Co-founder of Freedom Farm gives talk on sustainable consumption


Photocredits Jocelyn Arroyo-Ariza

Freedom Farm is located in upstate New York, teaching people how to reconnect to the planet.

Jocelyn Arroyo-Ariza, News Editor

Edgar Hayes, the executive director and co-founder of Freedom Farm, gave a talk as a part of the Week of the Peacemaker on Nov. 15.  

Freedom Farm is a Christian-based youth education organization located in upstate New York. Youth, college and church groups are welcome to attend for retreats and reflection. In particular, the organization invites young people from the city to learn about growing vegetables, sustainability and faith. Iona is planning to bring a group of students to Freedom Farm after the spring semester.  

Hayes began his talk by reminding students that everything is connected. First, he asked for participants to take out a Jenga piece until eventually the tower came crashing down. Later, a group of volunteers handed out pieces of yarn to the audience, starting off with one person and passing the string to the next. The idea of the activity is that the yarn gets all crazy and crisscrossed. The strings were symbolic for the earth, water, air and people. Dr. Robinson, who was the moderator for the event, then read a reading from Genesis as Hayes played the drums.  

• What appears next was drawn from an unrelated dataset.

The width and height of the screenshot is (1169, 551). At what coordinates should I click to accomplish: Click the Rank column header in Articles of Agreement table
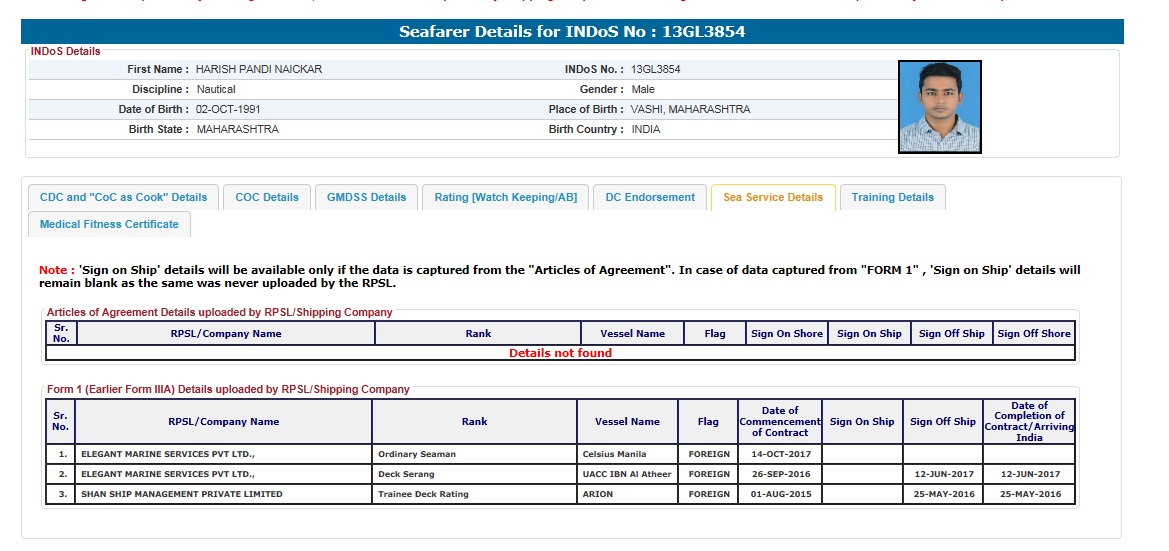(x=478, y=334)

After the reading, Hayes commented that before industrialization everything was good and clean. You could actually drink out of the Hudson River. He also pointed out that many of us do not check or know what ingredients are in our produce or where it comes from. Putting our health at risk, companies favor profit instead of the consumer. Cows and chicken no longer eat grass with no help from the earth being polluted. Antibiotics, grain and other sources are used to fatten up livestock for monetary gains. In fact, mad cow disease originated from cows being fed other cows. Additionally, Hayes asked participants to tug on the string. Many responded that they instantly felt their grip of the string loosening, which represents the impact our actions have on each other. All are part of the structure of the planet. We all have the power to change things that are exploited and things that do not lift humanity. However, if our natural resources get polluted and/or drained we would all die.  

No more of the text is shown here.